Milion Taşı, İstanbul’da Yerebatan Sarnıcı’nın giriş kısmının yakınında bulunan bir taştır. Çoğu İstanbullunun bilmediği, bugüne kadar birçok kişinin fark etmeden yanından geçtiği bu taş, tarihi bir özellik taşıyor. Taşın kıymeti, bir rivayete göre Hz. İsa’nın ona dokunmuş olmasından geliyor. Roma’nın başkentini batıdan doğuya kaydırmak isteyen I. Konstantin, mimarının da verdiği fikirle bu taşı 4. yüzyılda Kudüs’ten İstanbul’a getirtiyor ve Ayasofya’nın karşısına yaptırdığı bir platformun üzerine koyduruyor.
Milion Taşı, İstanbul’un diğer anıtları kadar büyük ya da heybetli değil ancak tarihi önemi yadsınamaz. Konstantinopolis’i dünyaya bağlayan antik yol ağının başlangıç noktası olan bu küçük taş sütun, şehrin tarihin akışını şekillendirmedeki rolünü temsil ediyor. 1884’e kadar sıfır meridyeninin Milion Taşı’nın bulunduğu İstanbul’dan geçtiği kabul ediliyordu. Haritalar ve saatler bu nokta esas alınarak hazırlanıyor ve yönler bu taşa göre tayin ediliyordu. 1884’te Washington’da düzenlenen Uluslararası Meridyen Kongresi’nde başlangıç meridyeninin konumu, İngilizlerin girişimiyle İstanbul’dan Greenwich’e kaydırıldı.

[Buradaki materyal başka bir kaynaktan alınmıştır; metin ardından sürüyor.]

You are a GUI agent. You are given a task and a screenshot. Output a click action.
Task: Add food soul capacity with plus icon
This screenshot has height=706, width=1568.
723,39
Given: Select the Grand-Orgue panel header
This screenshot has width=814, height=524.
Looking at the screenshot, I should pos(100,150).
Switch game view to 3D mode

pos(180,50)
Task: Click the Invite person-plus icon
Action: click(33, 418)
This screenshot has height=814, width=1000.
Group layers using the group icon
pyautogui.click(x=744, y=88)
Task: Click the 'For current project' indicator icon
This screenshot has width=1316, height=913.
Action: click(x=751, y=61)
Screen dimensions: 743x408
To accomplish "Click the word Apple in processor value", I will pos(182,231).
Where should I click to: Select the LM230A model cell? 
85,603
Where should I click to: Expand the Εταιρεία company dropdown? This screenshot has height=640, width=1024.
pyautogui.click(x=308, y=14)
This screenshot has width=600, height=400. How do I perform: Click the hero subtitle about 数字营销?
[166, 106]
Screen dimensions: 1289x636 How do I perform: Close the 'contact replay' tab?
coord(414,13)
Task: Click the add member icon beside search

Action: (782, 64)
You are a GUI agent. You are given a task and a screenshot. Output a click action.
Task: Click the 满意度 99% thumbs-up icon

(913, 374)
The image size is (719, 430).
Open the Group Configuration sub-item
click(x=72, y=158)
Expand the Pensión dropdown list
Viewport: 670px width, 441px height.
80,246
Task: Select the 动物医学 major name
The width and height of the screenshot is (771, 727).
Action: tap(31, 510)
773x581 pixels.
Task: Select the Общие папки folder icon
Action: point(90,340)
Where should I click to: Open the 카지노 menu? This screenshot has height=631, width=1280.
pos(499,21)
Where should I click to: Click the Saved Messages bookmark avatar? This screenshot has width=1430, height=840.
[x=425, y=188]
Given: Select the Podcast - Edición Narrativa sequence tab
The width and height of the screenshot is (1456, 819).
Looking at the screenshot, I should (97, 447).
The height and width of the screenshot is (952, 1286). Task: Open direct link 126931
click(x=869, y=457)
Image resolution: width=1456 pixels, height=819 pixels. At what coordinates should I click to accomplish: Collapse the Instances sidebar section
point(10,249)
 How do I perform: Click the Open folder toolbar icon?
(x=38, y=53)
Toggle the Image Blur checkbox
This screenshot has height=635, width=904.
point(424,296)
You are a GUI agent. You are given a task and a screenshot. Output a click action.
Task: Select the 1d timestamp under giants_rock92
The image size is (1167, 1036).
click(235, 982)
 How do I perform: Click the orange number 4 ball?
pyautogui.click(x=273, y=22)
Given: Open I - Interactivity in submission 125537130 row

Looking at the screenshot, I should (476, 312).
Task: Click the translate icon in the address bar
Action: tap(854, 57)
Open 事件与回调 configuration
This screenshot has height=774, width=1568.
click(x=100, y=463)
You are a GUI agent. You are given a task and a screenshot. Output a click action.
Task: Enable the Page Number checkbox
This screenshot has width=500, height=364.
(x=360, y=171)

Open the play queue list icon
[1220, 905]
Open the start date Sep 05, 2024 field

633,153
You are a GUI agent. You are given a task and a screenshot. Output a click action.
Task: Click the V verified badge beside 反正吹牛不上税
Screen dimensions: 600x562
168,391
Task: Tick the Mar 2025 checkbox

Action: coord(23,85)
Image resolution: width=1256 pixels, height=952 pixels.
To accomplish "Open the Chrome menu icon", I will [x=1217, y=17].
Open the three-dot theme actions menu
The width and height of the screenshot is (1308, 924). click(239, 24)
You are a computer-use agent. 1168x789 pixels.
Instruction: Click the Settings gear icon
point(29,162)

Milion Taşı, İstanbul’a ulaşan Antik Roma yollarının başlangıç noktası ve dünyadaki diğer şehirlerin İstanbul’a olan uzaklıklarının hesaplanmasında kullanılan sıfır noktasıdır. Dünyadaki bazı şehirlerin Milion Taşı’na olan uzaklıkları şöyledir: Moskova 1757 km, Mekke 2407 km, Berlin 1740 km, Amsterdam 2214 km, Tahran 2040 km, Roma 1377 km, Paris 2258 km, Tokyo 8954 km, Londra 2502 km, Bakü 1756 km. Bizans İmparatorluğu’nun “Milion Anıtı”, taşlarla döşeli platform şeklinde kare bir taban üzerinde yükselen, dört sütunun taşıdığı, dört tarafından kemerlerle desteklenmiş kubbeli bir yapıydı ve bir zamanlar Yerebatan Sarayı’nın arkasında bulunan Basilika Stoa Kilisesi’nin önünde yer alıyordu.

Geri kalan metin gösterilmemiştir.